During Andover’s 175th anniversary celebration, Augustana Lutheran Church will celebrate its 160th birthday.
The church will host a community worship service at 9 a.m. Sunday, June 6, on the east side of Andover Lake Park.
Mark Schwiebert, the former mayor of Rock Island, will be the speaker.
The Andover congregation is the mother church of the former Augustana Lutheran Church in America.
2010 also is the 150th anniversary of Augustana College, Rock Island.
An early resident of Andover, the Rev. Lars Paul Esbjörn, was one of the founders of the church, the synod and the college.

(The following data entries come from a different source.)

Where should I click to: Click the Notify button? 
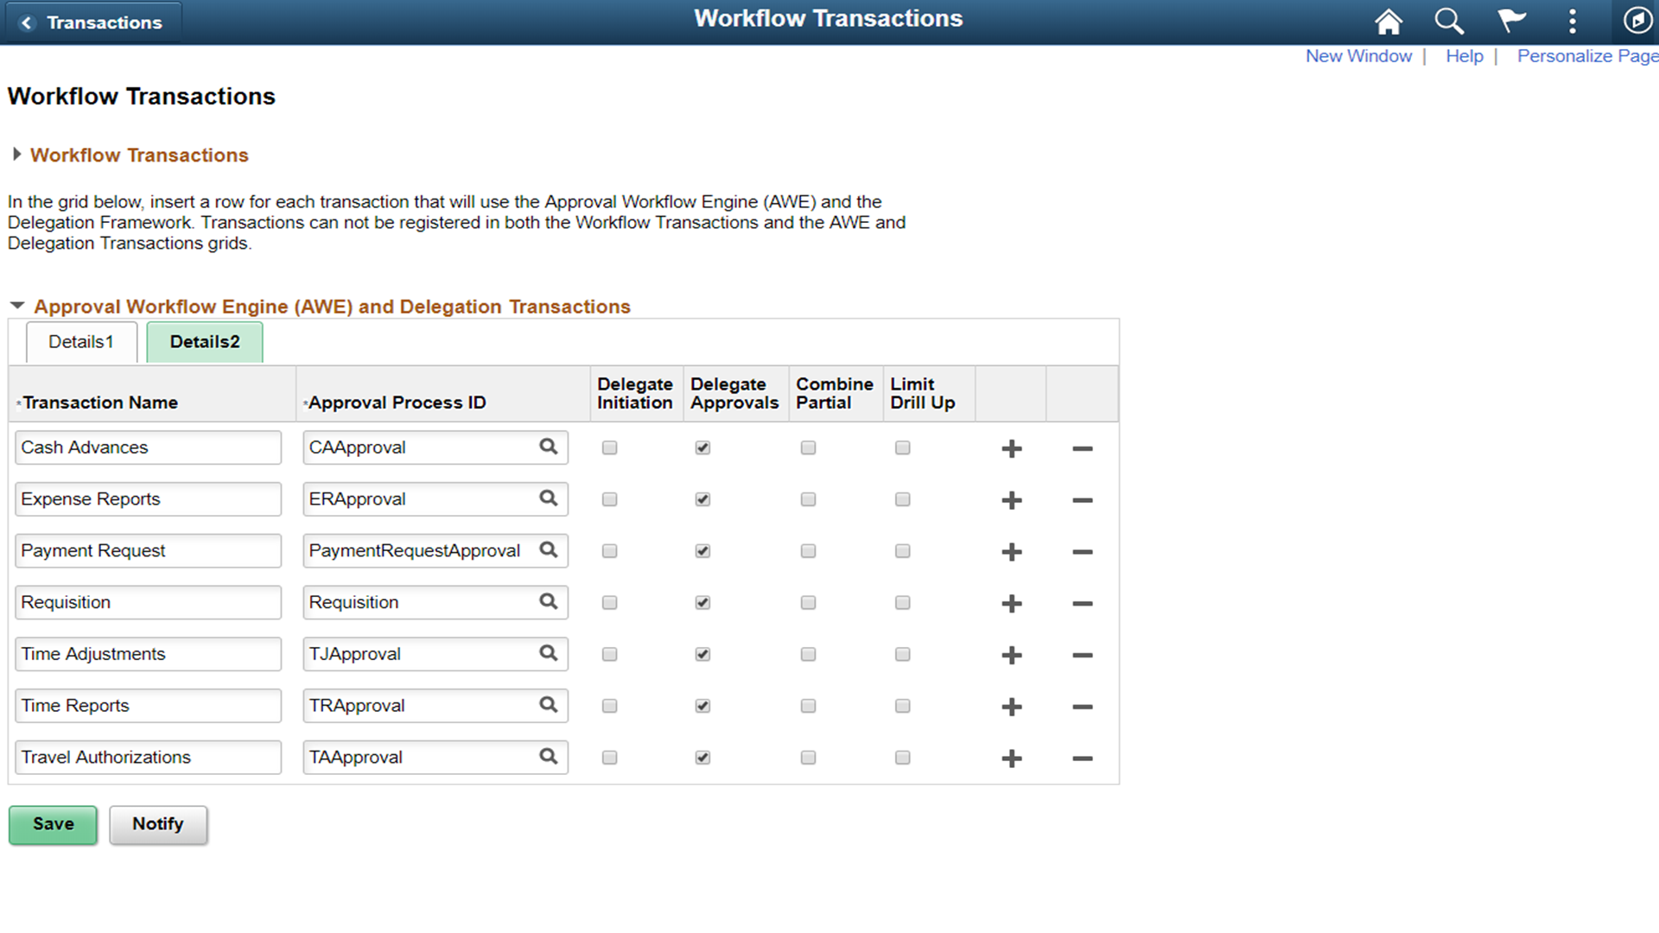tap(158, 823)
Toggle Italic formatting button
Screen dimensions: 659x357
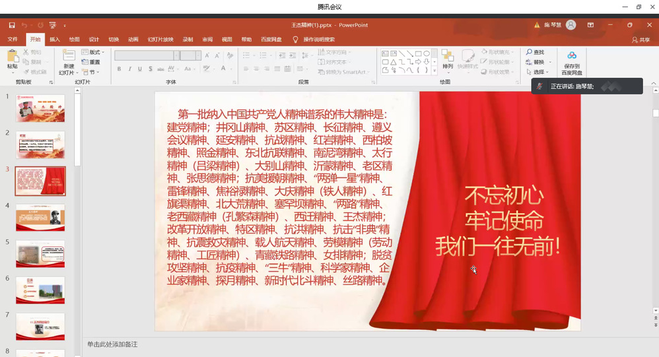click(x=129, y=69)
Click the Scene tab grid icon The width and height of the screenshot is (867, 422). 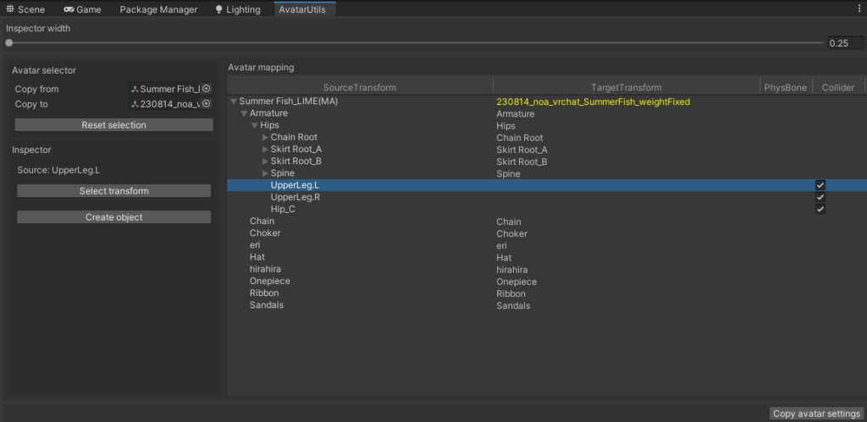click(11, 9)
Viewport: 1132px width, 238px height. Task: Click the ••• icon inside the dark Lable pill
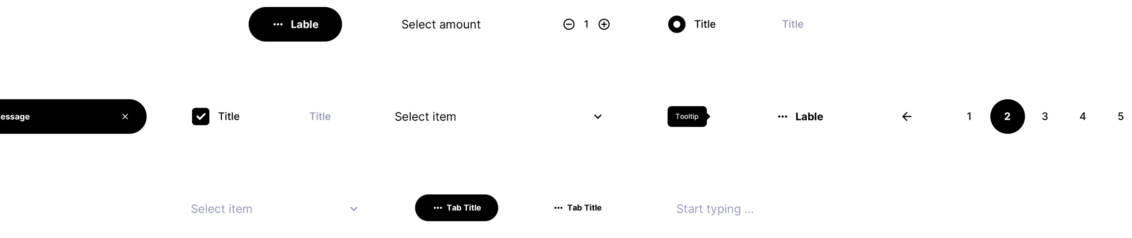277,24
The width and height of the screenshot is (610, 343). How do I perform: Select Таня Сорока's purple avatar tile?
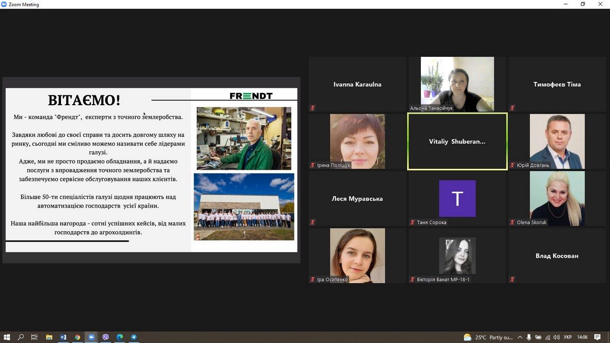457,198
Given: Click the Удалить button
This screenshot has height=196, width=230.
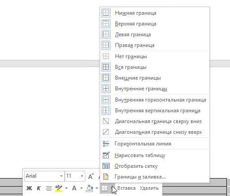Looking at the screenshot, I should coord(149,188).
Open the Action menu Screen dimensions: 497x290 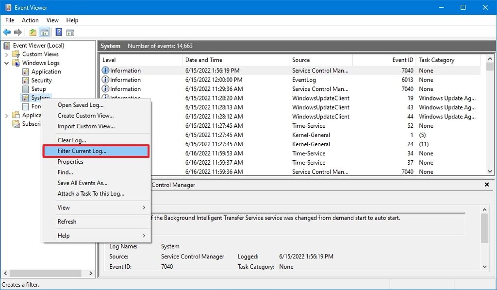pos(30,20)
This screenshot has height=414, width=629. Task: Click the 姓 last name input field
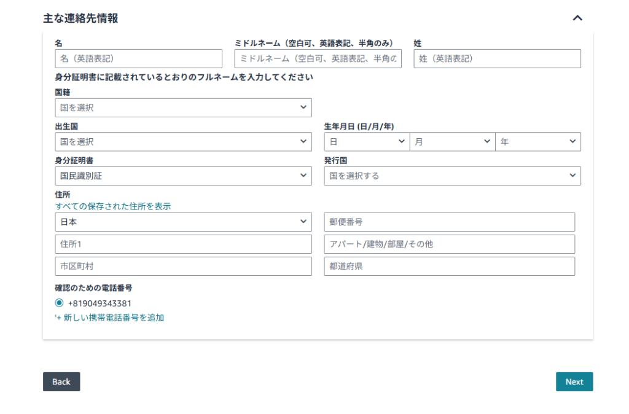497,59
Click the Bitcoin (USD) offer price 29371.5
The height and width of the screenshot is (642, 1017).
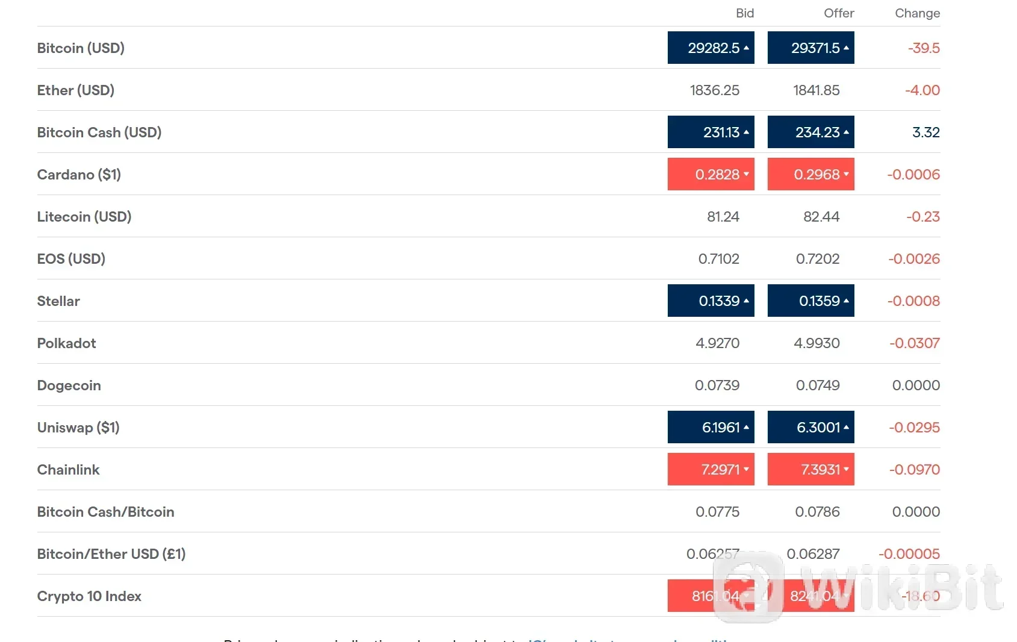(810, 48)
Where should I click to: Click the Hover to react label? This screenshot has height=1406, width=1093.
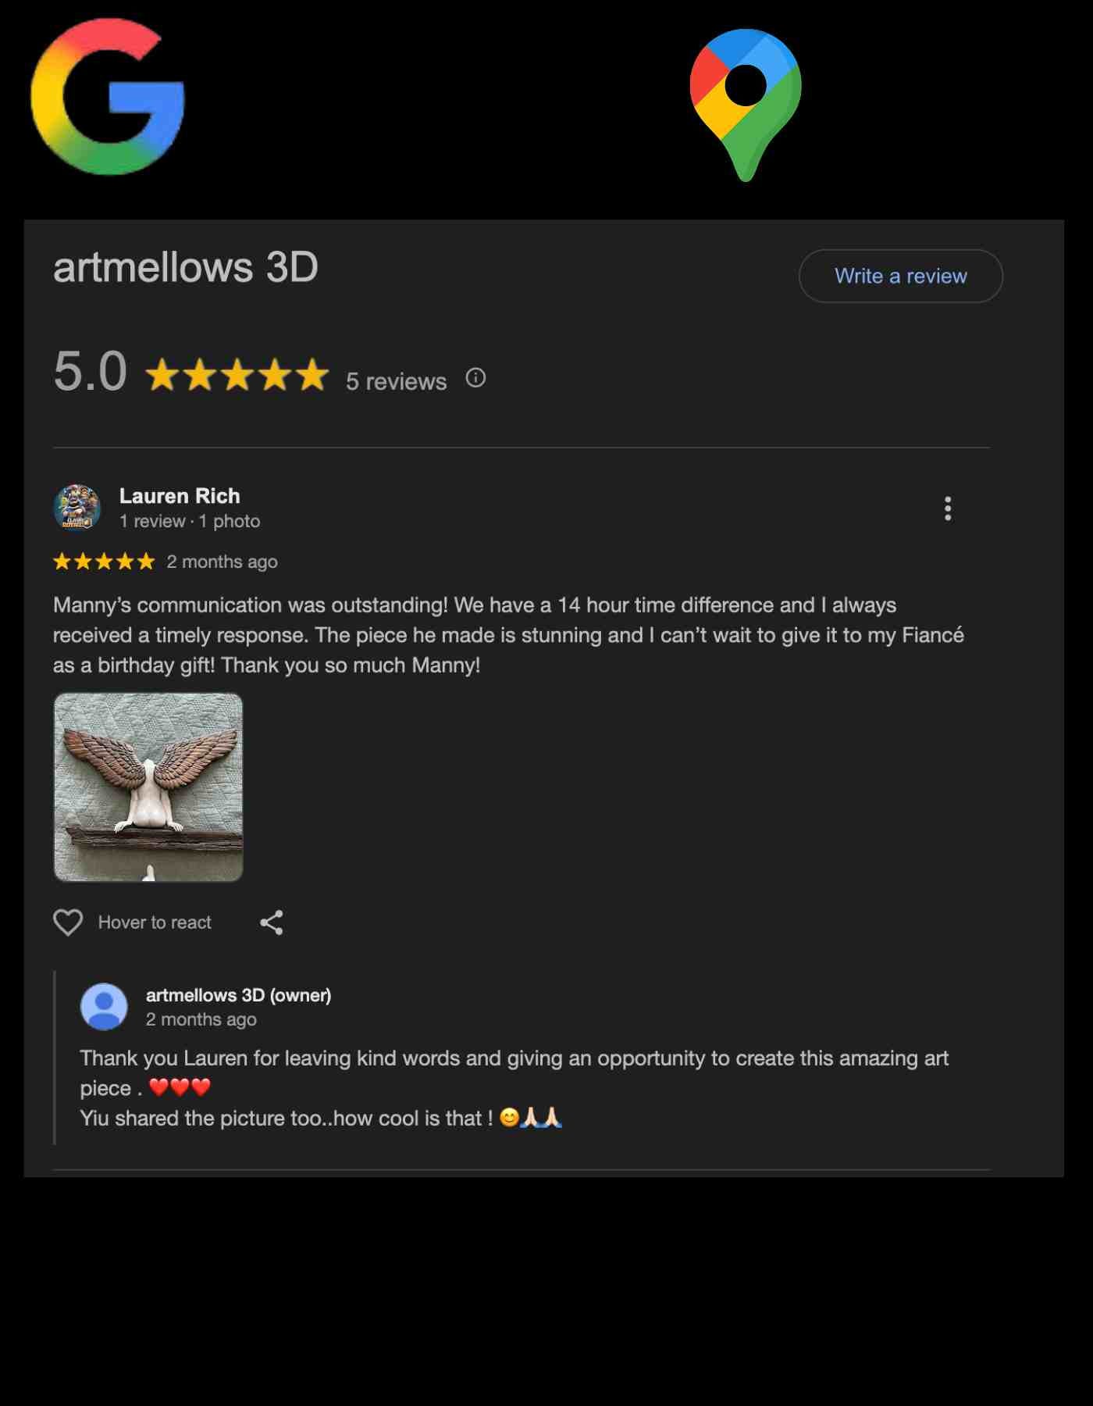click(155, 922)
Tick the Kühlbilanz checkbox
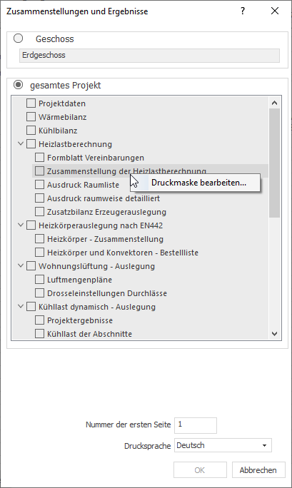 [x=31, y=130]

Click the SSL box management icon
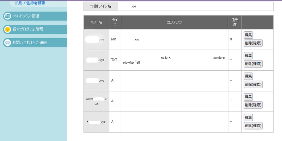pyautogui.click(x=7, y=16)
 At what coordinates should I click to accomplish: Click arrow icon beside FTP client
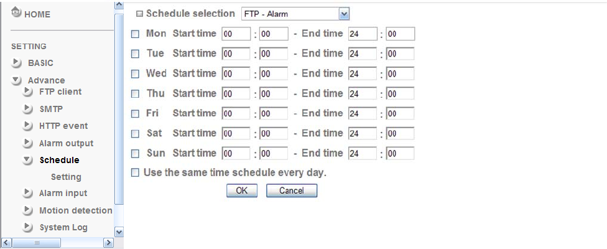pos(27,92)
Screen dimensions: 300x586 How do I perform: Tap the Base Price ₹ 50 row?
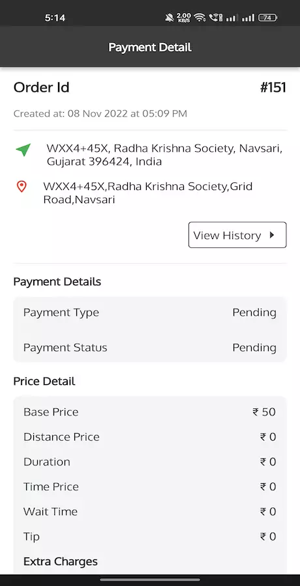(x=150, y=412)
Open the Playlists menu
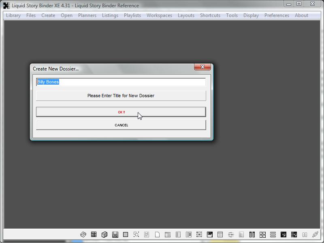 coord(132,15)
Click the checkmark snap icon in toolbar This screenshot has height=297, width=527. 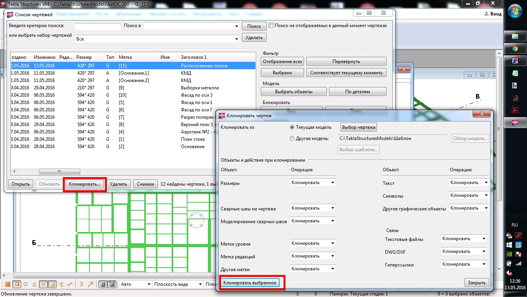[x=70, y=284]
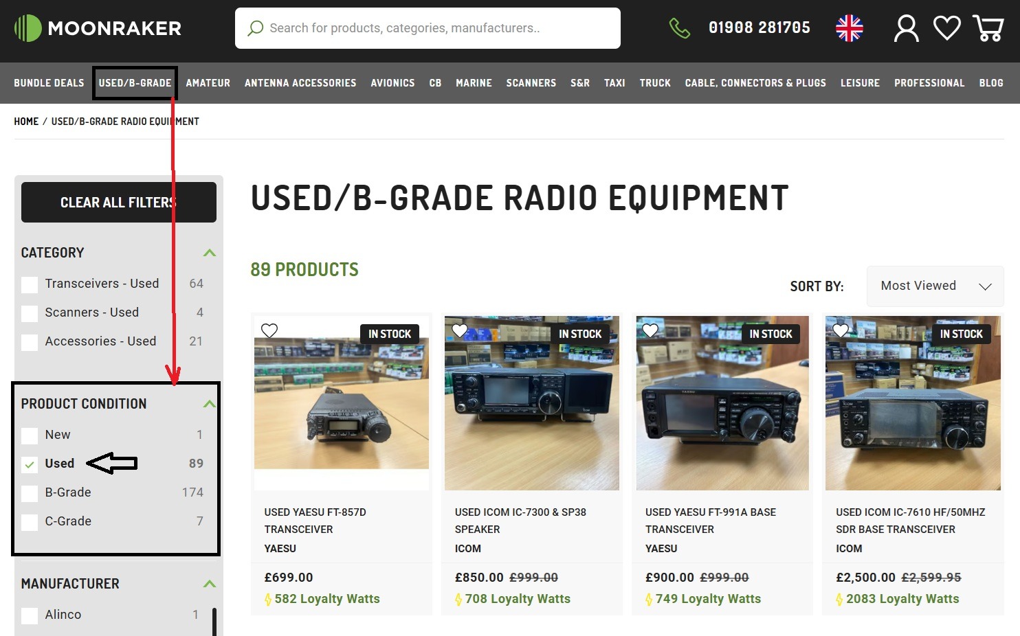Collapse the Manufacturer filter section
The image size is (1020, 636).
(x=210, y=584)
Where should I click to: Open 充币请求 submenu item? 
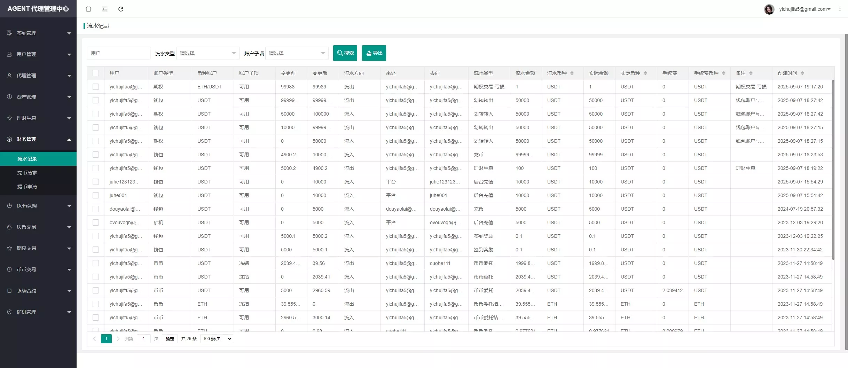(x=27, y=173)
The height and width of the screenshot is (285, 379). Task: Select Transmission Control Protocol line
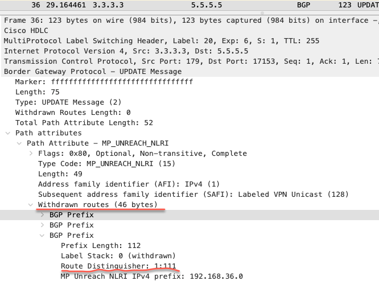pyautogui.click(x=190, y=61)
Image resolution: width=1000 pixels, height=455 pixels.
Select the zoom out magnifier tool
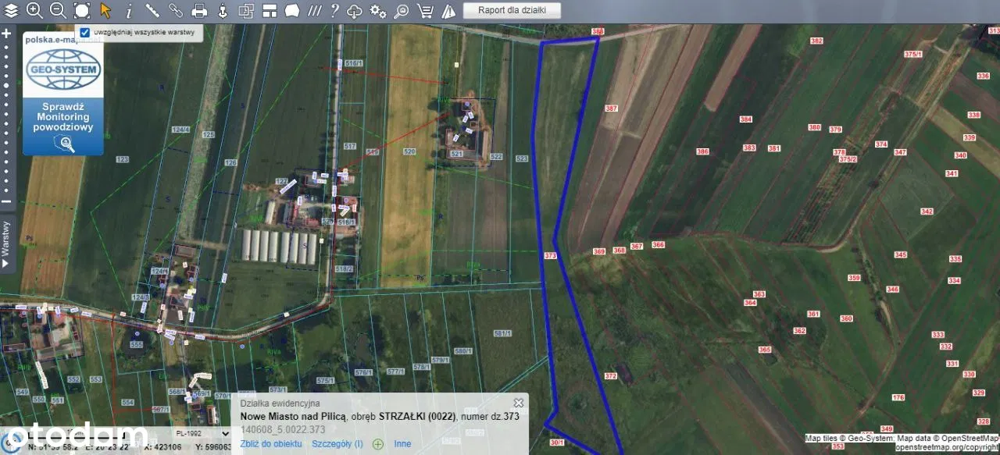(x=58, y=11)
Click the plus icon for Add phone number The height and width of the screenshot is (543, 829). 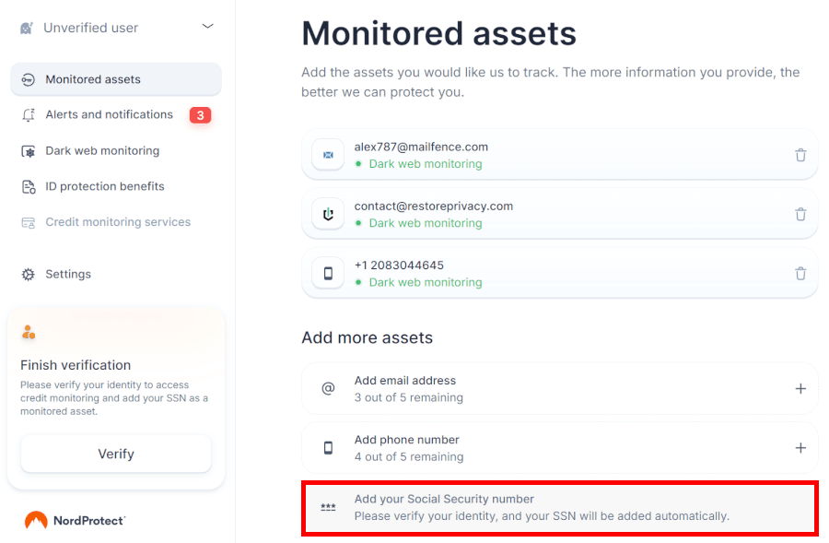tap(800, 448)
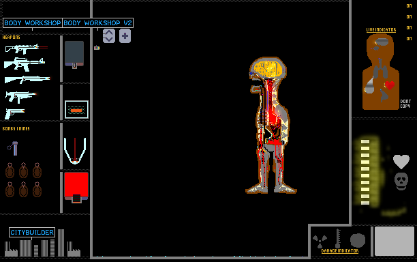Click the thermometer icon in damage indicator
The width and height of the screenshot is (417, 262).
pos(338,238)
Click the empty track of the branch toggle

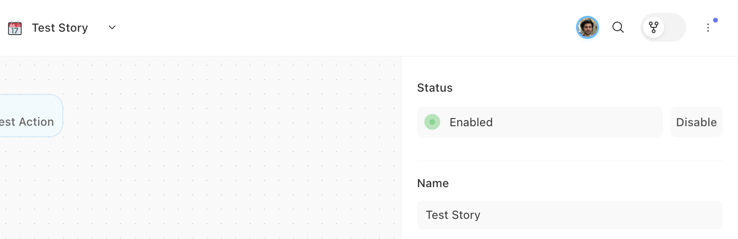coord(675,27)
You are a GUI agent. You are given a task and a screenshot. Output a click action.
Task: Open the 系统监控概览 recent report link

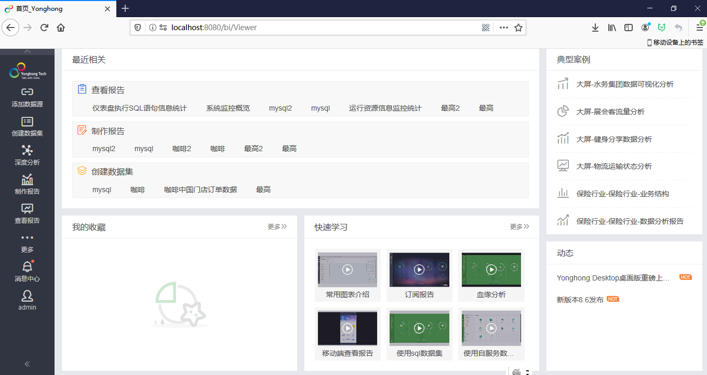coord(228,108)
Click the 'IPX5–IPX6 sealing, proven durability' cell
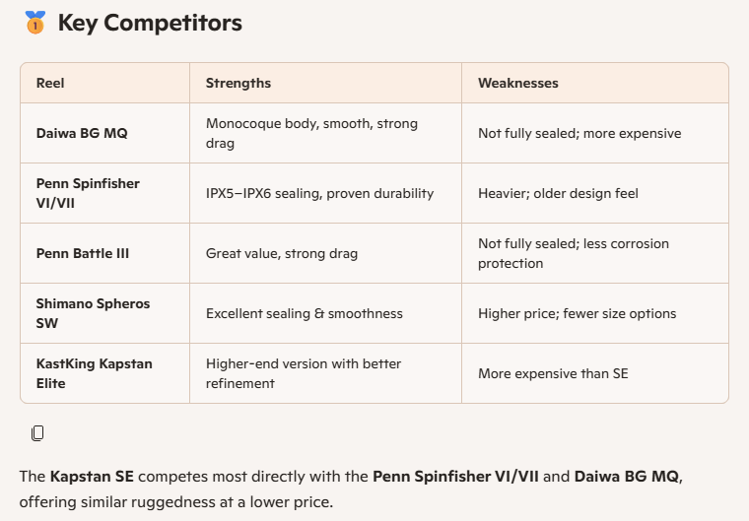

Esbjörn was the first pastor from the state church in Sweden to come to the United States. He had royal permission to start congregations affiliated with the Lutheran church back home.
In 1850, Esbjörn and 10 Swedish Lutheran immigrants established a congregation in Andover.
Eighteen months later, in 1851, they began work on a chapel. Money was hard to come by, and Esbjörn traveled to Boston to meet singer Jenny Lind, the Swedish Nightingale who was on a concert tour in the eastern United States. She donated $1,500 toward the chapel’s construction. Lind never visited Andover or the chapel.
With her contribution, Esbjörn had $2,200 to use for construction. But his problems were just beginning.
Heavy rains ruined a batch of homemade bricks before they were fired.
A sawmill washed away in a flood before producing the lumber for the chapel. The church found a new source of wood, but workers had to bring the lumber through a swamp.
The hardest blow of all was a cholera epidemic. The chapel’s basement became a hospital. Hundreds died, including Esbjörn’s wife and daughter, and they were buried in mass graves near the chapel.
The 45-by-30-foot church was finished late in 1854. It had no steeple because the wood had been used for the coffins of cholera victims.
“Very few churches were built in the midst of such sorrow, pain and tears,” said Ron Peterson of Andover Tourism Council.
Thousands of Swedish immigrants came to the village because of the chapel, which served as a temporary home for many of them.
Within 10 years, the congregation had outgrown the chapel. In 1864, the parish raised $38,927 for the new church.
Charles Ulrickson of Peoria designed the building, which is 125 feet long and 60 feet wide.
All the men in the congregation were expected to help make bricks, and this time they succeeded. They made 500,000 for the exterior of the church.